| WORK REQUIRED |
Starting at the line that contains "324x219 pixels. How", transcribe each line exactly through the end of the data below, and skip any pictures.

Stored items
━━━━
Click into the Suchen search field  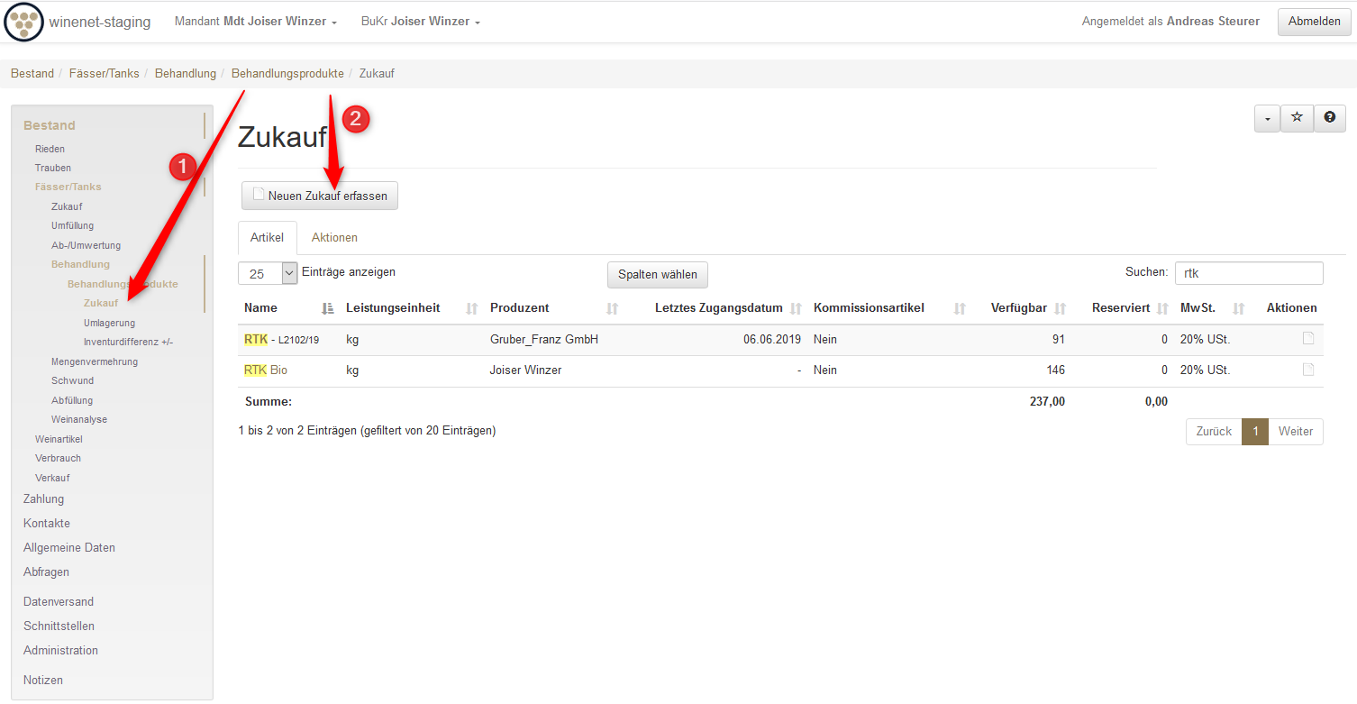click(x=1248, y=273)
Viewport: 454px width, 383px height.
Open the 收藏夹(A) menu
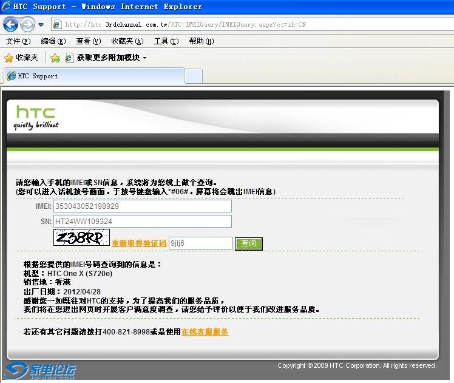pos(127,41)
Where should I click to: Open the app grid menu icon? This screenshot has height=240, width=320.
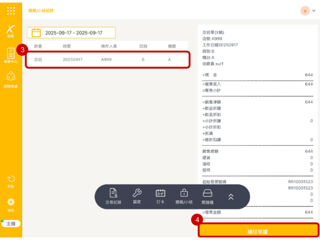(11, 11)
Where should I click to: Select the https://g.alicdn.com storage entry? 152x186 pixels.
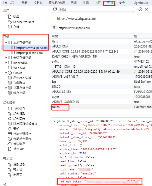29,53

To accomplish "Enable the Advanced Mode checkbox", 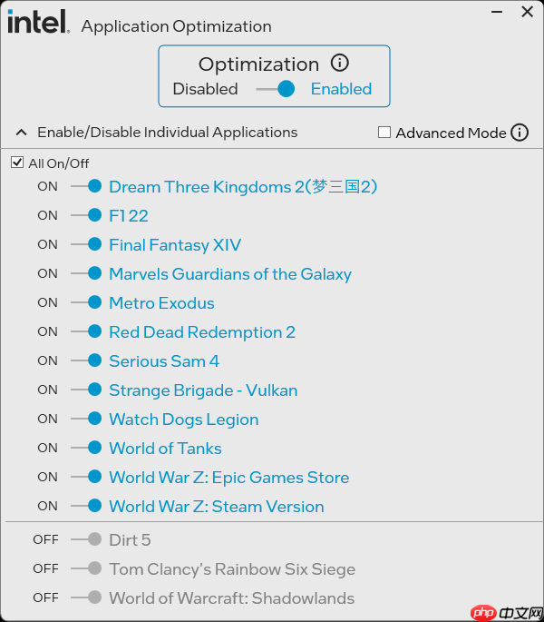I will (384, 133).
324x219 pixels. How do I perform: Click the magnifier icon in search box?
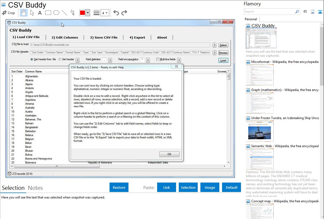coord(297,12)
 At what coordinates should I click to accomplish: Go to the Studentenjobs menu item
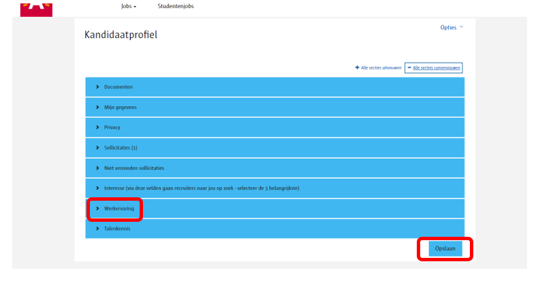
━━━━
| RESULT OF THIS EXERCISE |
324x219 pixels. How do I perform: Click the magnifier icon in search box?
coord(297,12)
 At what coordinates should I click to accomplish: Go to the Studentenjobs menu item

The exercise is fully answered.